Si l'on en croit Bayle, Richelet et quelques auteurs, qui nous ont laissé des Mémoires sur la vie de Madame de Villedieu, cette jeune veuve eut grand soin de se faire dans sa viduité des amusements conformes aux penchants de son cœur dont la tendresse fut toujours la passion dominante ; et c'est à ce coin que sont marqués la plupart des ouvrages qui sont sortis de sa plume. Les mystères de la plus fine galanterie y sont développés avec tant d'art, que l'on juge assez qu'il n'y avait qu'une expérience personnelle qui eût pu apprendre à Madame de Villedieu à en parler si pertinemment. Son style est vif et délicat ; mais peut-être un peu trop libre. L'on ne peut nier que la République des Lettres n'ait à cette dame une obligation essentielle, car c'est elle qui a fait perdre le goût de ces longs et volumineux romans qui n'avaient point de fin.

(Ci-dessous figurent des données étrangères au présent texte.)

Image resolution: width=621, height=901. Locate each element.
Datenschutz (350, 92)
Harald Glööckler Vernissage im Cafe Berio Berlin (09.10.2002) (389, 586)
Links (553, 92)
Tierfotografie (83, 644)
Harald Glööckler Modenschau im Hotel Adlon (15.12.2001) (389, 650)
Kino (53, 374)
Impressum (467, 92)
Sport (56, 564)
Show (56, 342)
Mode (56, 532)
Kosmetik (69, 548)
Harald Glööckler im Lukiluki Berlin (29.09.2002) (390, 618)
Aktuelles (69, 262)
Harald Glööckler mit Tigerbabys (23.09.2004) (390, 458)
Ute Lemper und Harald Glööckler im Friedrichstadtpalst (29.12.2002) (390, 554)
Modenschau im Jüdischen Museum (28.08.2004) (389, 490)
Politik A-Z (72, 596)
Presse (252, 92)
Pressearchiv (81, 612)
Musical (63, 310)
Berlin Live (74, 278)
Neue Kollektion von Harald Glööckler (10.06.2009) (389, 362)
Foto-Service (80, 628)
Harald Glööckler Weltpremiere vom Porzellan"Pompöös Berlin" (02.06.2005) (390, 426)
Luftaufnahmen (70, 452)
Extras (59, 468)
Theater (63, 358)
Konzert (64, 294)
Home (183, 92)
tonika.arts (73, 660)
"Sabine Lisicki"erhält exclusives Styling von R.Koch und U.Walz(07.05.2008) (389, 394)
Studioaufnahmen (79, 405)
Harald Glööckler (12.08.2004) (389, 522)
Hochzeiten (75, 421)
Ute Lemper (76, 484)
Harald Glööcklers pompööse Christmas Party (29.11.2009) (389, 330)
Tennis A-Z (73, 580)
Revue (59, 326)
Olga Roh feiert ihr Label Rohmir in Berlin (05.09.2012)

Il paraît par quelques lettres dans lesquelles Madame de Villedieu nous a donné une charmante description de la Haye, qu'elle fit un voyage en Hollande ; mais on ne sait à quel sujet.

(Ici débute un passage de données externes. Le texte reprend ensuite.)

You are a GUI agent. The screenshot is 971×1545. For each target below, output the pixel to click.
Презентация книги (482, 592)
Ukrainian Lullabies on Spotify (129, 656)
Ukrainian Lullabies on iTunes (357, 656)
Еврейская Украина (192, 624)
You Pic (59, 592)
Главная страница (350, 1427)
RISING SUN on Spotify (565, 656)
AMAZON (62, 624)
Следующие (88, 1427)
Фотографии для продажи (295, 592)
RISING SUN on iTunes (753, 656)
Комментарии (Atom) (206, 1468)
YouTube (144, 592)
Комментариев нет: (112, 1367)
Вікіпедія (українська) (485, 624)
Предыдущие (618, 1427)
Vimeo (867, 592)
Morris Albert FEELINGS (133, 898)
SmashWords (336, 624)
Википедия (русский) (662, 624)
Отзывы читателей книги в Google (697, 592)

Les ouvrages en prose de Madame de Villedieu les plus estimés sont intitulés les Annales galantes, les Exilés, les Désordres de l'amour, les Amours des grands hommes, les Favorites, les Galanteries grenadines, les Nouvelles africaines, avec les Annales galantes de la Grèce.

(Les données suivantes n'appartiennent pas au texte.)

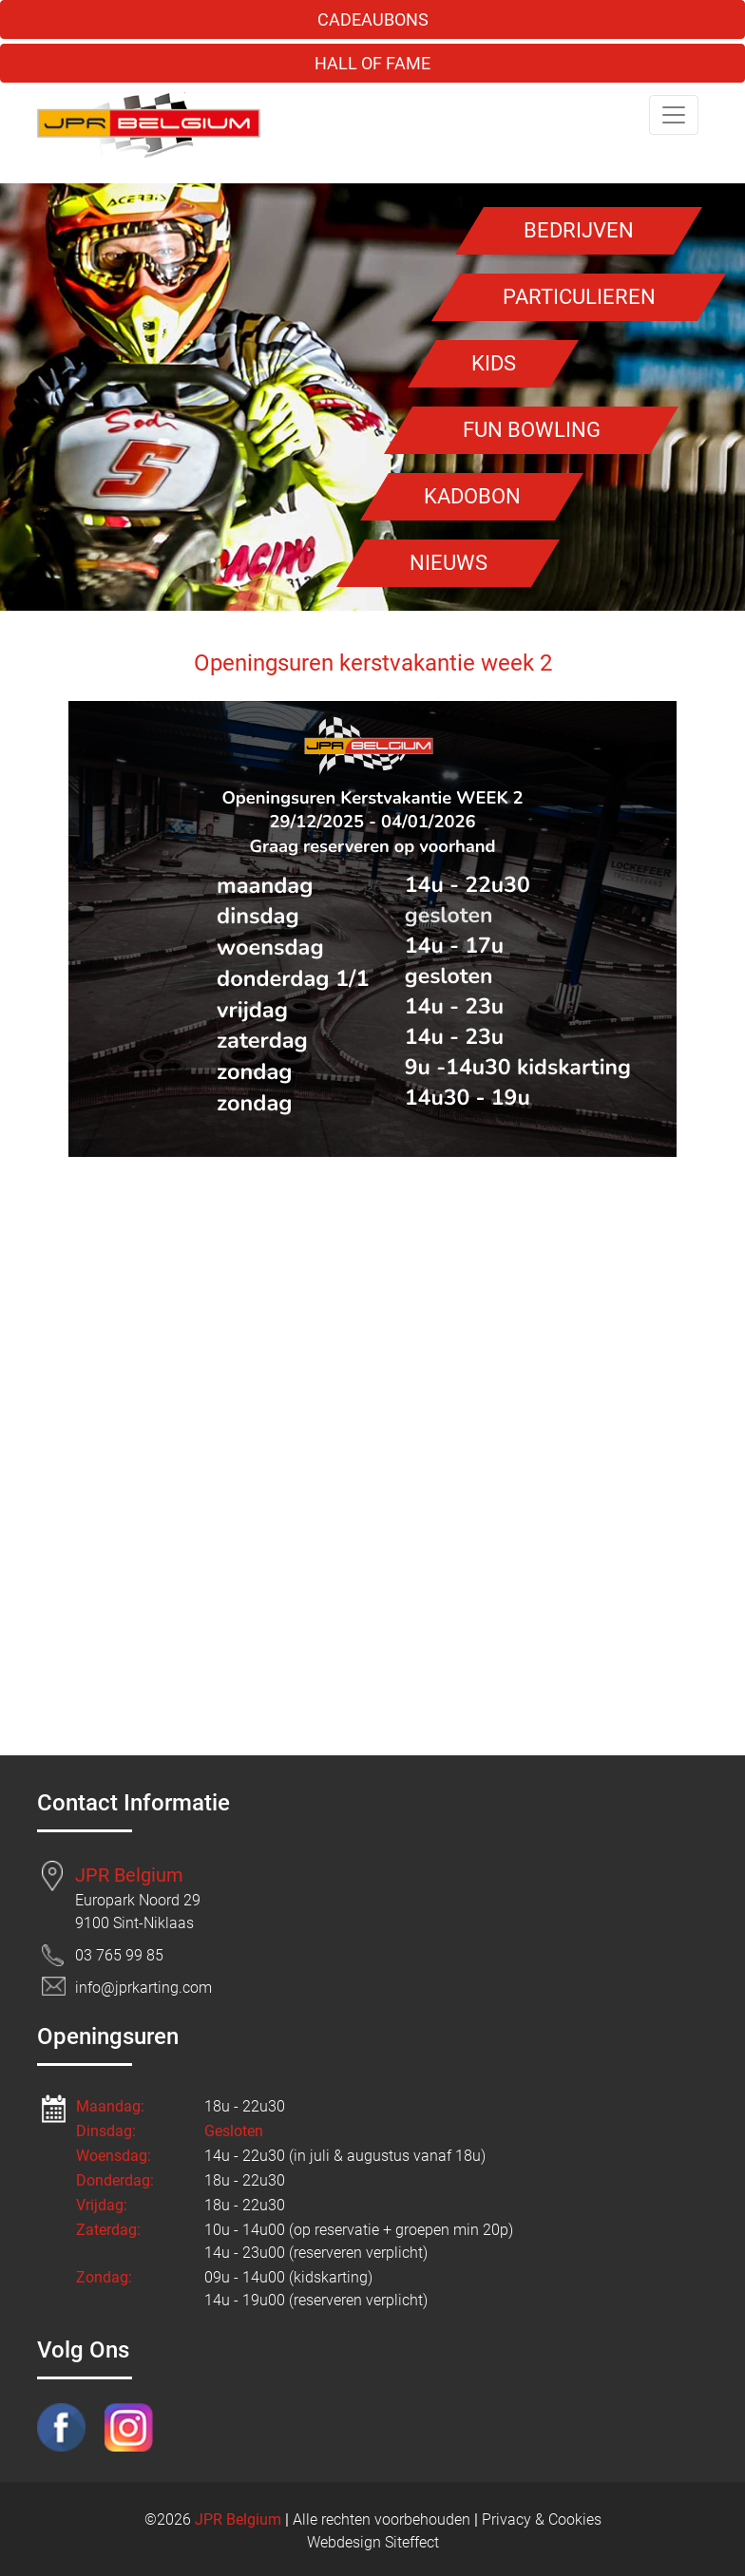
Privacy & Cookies (542, 2519)
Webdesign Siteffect (373, 2542)
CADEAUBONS (373, 19)
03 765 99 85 (119, 1955)
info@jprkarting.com (143, 1988)
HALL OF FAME (372, 63)
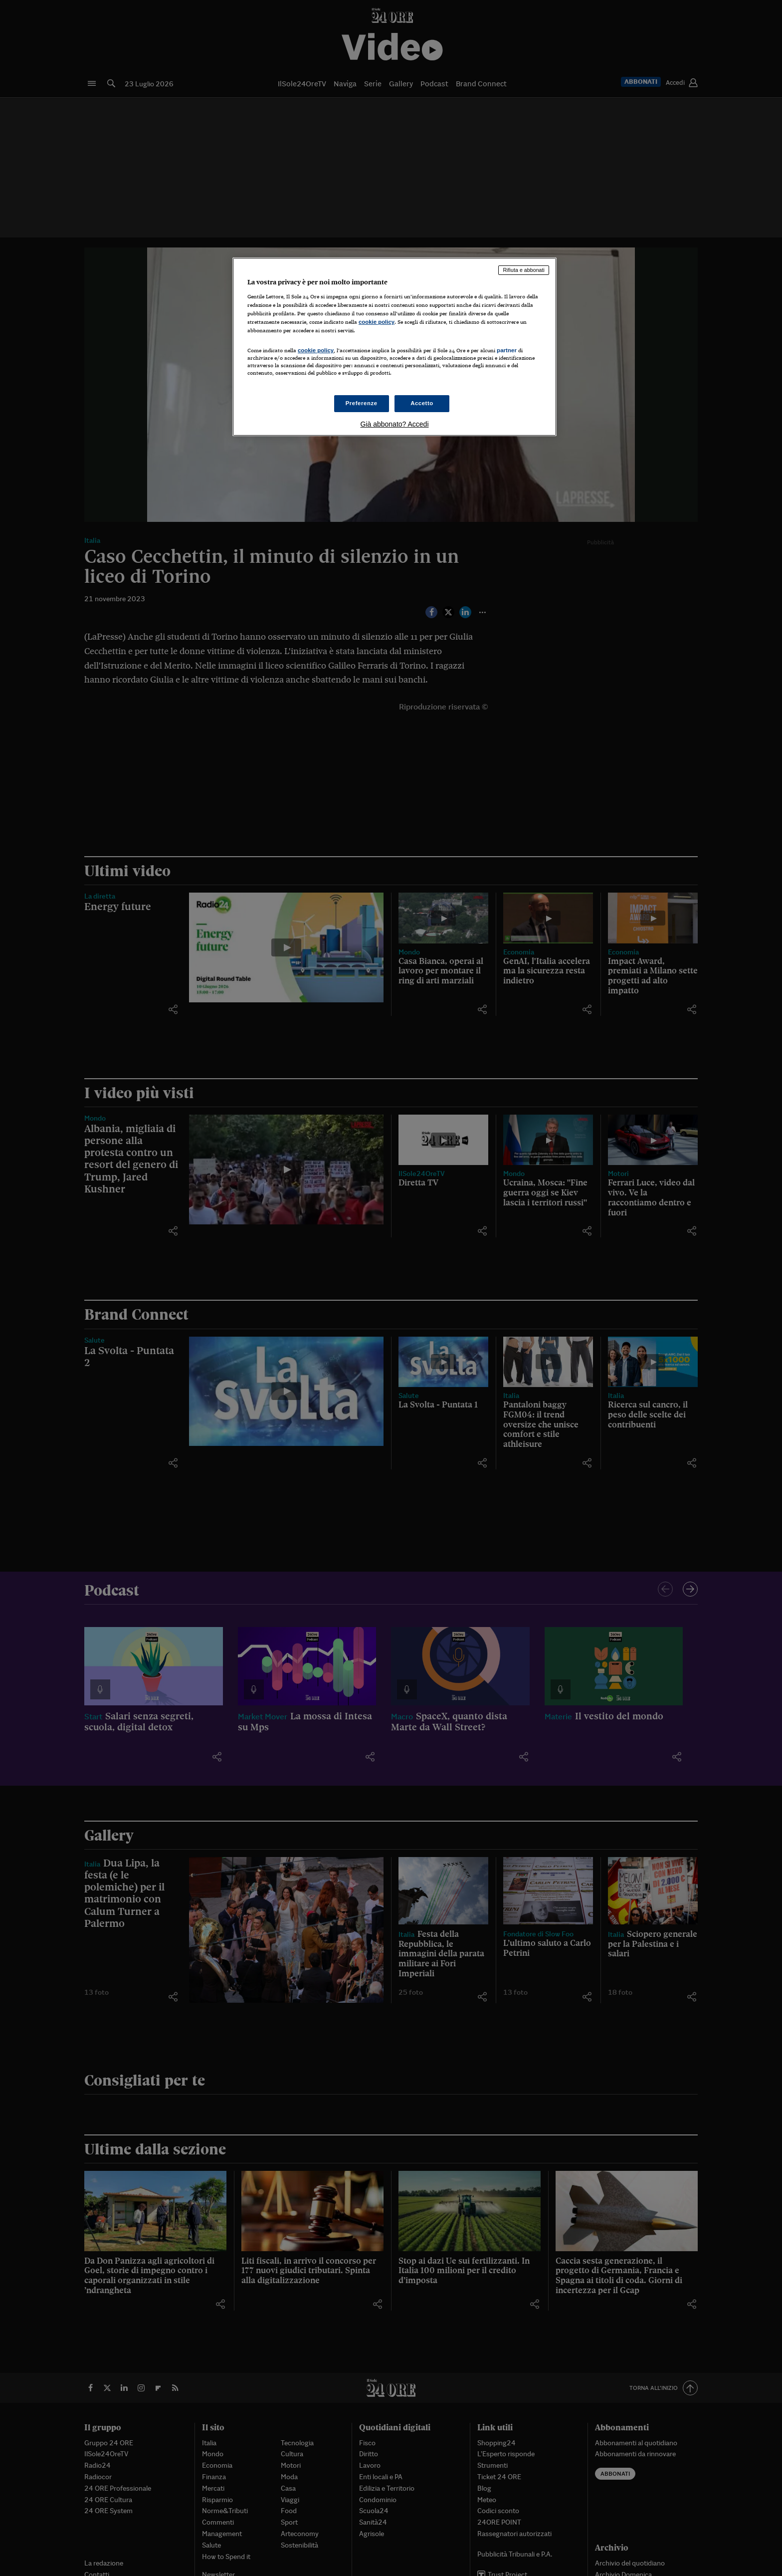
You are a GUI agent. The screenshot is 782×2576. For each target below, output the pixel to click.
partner (507, 350)
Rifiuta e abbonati (524, 270)
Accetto (421, 403)
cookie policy (376, 322)
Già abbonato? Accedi (395, 424)
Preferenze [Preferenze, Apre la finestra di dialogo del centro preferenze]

On a aussi d'elle Manlius et Nitetis, tragédie, le Favori, tragi-comédie, un grand nombre de sonnets, d'Elégies, d'Eglogues, et quelques pièces mêlées de vers et de prose. Ces divers ouvrages recueillis en 12 volumes ont été plusieurs fois imprimés.
On admire dans toutes ces pièces un caractère tendre, fin et délicat ; ce qui a fait dire que cette dame s'était servie d'une des plumes des ailes de l'amour pour écrire la plus grande partie de ses ouvrages. Un des beaux esprits de son siècle lui adressa les vers suivants :

 

Plus je relis ce que vous faites,
Plus je connais ce que vous êtes.
Il ne faut que vous mettre en train.
Tout le monde, Iris, vous admire.
Si les Dieux se mêlaient d'écrire
Ils emprunteraient votre main.
Vous faites des choses si belles,
Si justes et si naturelles
Que votre style est sans égal.
Sans cesse je vous étudie :
Qui peut être votre copie
Passe pour un original. [1]


Madame de Villedieu fut reçue à l'Académie de Ricovrati de Padoue, mais ce qui fait plus d'honneur au génie et aux talents de cette illustre savante, fut la gloire qu'elle eut de recevoir souvent des grâces du roi ; elle n'en fut pas cependant plus riche, parce que son peu d'économie ne lui permit jamais de mettre aucun arrangement dans ses affaires. Elle mourut au mois d'octobre de l'année 1683, âgée de cinquante-un ans. Elle fut inhumée dans l'église paroissiale de Clinchemaure, village à quatre lieues d'Alençon, où elle avait un petit bien, et où elle s'était retirée quelques années avant sa mort.


[1] Frédéric Lachèvre attribue ce madrigal au poète Saint-Pavin (Disciples et successeurs de Théophile, Paris, Champion, 1911, p. 418).